Clima de apreensão invade a PF, que reage à percepção de que os delegados que atuaram na operação podem sofrer retaliação. Reportagem de Vanessa Lippelt para a revista Crusoé:
“Vivemos
tempos estranhos.” O desabafo, ao telefone, é feito por um dos
delegados da Polícia Federal que integraram a equipe de investigação da
Operação Lava Jato. Ele se refere ao temor de que, após a correição
extraordinária da Corregedoria Nacional de Justiça (CNJ) no Tribunal
Regional Federal da 4ª Região (TRF4) e na 13ª Vara Federal de Curitiba,
os policiais federais que atuaram na operação tenham entrado na mira do
governo federal. Desde o ano passado, ex-integrantes da Lava Jato vêm
sendo removidos para funções menores. Hoje, há um medo relacionado à
abertura de investigações criminais e procedimentos administrativos
contra eles, sob a justificativa de que cometeram “abusos” na passado.
Surgiram
logo no início do atual governo os primeiros indícios de que poderia
haver represália contra agentes que atuaram nos inquéritos e diligências
relacionados a Lula. No dia 23 de fevereiro, a convite de Andrei
Passos, então recém-empossado diretor-geral da Polícia Federal, o
delegado gaúcho Sérgio Eduardo Busato foi nomeado Delegado Regional
Executivo da Superintendência Regional de Polícia Federal no Rio Grande
do Sul. Pouco depois, em 3 de março, uma nova portaria desfez a
nomeação. Busato foi impedido de assumir o cargo para o qual havia sido
convidado pessoalmente por Andrei. Motivo: coubera a ele cumprir o
mandato de soltura de Lula, em 2019. Na avaliação do presidente e do seu
entorno, ele não agiu com a velocidade desejada.
“Hoje
eu estou numa delegacia de procedimentos não especializados, onde não
se investiga crime organizado ou crimes financeiros”, diz Busato. “Eu
captei o recado, sabe? Estou num lugar onde não há muito risco de
incomodar. É como se tivesse virado uma onda. Decidiram que tudo que
aconteceu na Lava Jato foi errado, sem exceção. E muita gente prometeu
revanche.”
Outro
exemplo é o do delegado Márcio Adriano Anselmo, que deu o start nas
investigações da Lava Jato no Paraná. Foi ele quem desenterrou um
inquérito sobre o doleiro Alberto Youssef de uma pilha de investigações
estacionadas e depois identificou o vínculo entre o doleiro e o
ex-diretor da Petrobras Paulo Roberto Costa, presenteado com um carro de
luxo. Depois de sua atuação em Curitiba, Anselmo assumiu o cargo de
coordenador-geral de repressão à corrupção e lavagem de dinheiro, em
Brasília. Ficou no posto até junho de 2020. quando teve autorização para
cursar um mestrado em Washington, nos Estados Unidos. Anselmo hoje é
chefe do Serviço de Pós-Graduação da Academia Nacional de Polícia. Um
bom cargo, mas distante da linha de frente das investigações.

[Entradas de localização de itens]
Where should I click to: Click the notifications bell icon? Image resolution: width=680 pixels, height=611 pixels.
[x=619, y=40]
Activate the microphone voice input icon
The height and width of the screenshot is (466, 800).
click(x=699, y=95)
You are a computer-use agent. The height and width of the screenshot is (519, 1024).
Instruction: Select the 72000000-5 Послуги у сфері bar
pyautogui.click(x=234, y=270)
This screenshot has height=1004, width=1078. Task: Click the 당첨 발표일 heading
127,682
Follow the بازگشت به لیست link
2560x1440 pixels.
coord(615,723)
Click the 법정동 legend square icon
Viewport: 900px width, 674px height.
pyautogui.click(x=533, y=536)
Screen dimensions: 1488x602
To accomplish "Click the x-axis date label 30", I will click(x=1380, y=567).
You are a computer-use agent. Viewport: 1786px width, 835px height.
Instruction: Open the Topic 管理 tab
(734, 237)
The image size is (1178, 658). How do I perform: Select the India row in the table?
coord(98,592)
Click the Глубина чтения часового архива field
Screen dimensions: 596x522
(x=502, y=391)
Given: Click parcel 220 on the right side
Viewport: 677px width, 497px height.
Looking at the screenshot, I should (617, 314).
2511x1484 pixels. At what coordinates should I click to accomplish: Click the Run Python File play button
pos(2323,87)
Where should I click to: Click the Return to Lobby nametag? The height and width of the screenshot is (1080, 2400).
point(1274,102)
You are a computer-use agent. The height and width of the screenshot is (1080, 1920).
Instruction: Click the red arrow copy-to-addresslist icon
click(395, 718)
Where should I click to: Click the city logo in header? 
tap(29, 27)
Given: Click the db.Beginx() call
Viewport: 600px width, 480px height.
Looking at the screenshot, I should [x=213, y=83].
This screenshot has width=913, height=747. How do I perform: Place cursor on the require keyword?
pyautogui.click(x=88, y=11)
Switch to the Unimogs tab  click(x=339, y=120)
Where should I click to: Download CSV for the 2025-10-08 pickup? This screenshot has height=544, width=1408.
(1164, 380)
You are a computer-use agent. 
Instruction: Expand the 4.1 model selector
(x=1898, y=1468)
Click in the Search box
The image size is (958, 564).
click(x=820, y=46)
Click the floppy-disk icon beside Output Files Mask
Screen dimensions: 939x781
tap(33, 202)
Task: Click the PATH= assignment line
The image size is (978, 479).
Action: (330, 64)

**A FAZER:**
#1 Responda com base no trecho citado:
(a) Em que dia Sérgio Eduardo Busato foi nomeado Delegado Regional Executivo no Rio Grande do Sul?
(b) Até quando Márcio Adriano Anselmo ficou no posto de coordenador-geral em Brasília?
(c) Em que tipo de delegacia Busato diz estar hoje?
#2 Edite a parte das entradas que vai da linha que contém "This screenshot has width=913, height=747." até o final das entradas, trocando "floppy-disk" por "disk" e mantendo todo o resto igual. Reproduza somente essa parte.

**RESPOSTAS POR TAREFA:**
#1
(a) No dia 23 de fevereiro.
(b) Até junho de 2020.
(c) Numa delegacia de procedimentos não especializados, onde não se investiga crime organizado ou crimes financeiros.

#2
This screenshot has width=913, height=747. How do I perform: Place cursor on the require keyword?
pyautogui.click(x=88, y=11)
Switch to the Unimogs tab  click(x=339, y=120)
Where should I click to: Download CSV for the 2025-10-08 pickup? This screenshot has height=544, width=1408.
(1164, 380)
You are a computer-use agent. 
Instruction: Expand the 4.1 model selector
(x=1898, y=1468)
Click in the Search box
The image size is (958, 564).
click(x=820, y=46)
Click the disk icon beside Output Files Mask
Screen dimensions: 939x781
tap(33, 202)
Task: Click the PATH= assignment line
The image size is (978, 479).
Action: (330, 64)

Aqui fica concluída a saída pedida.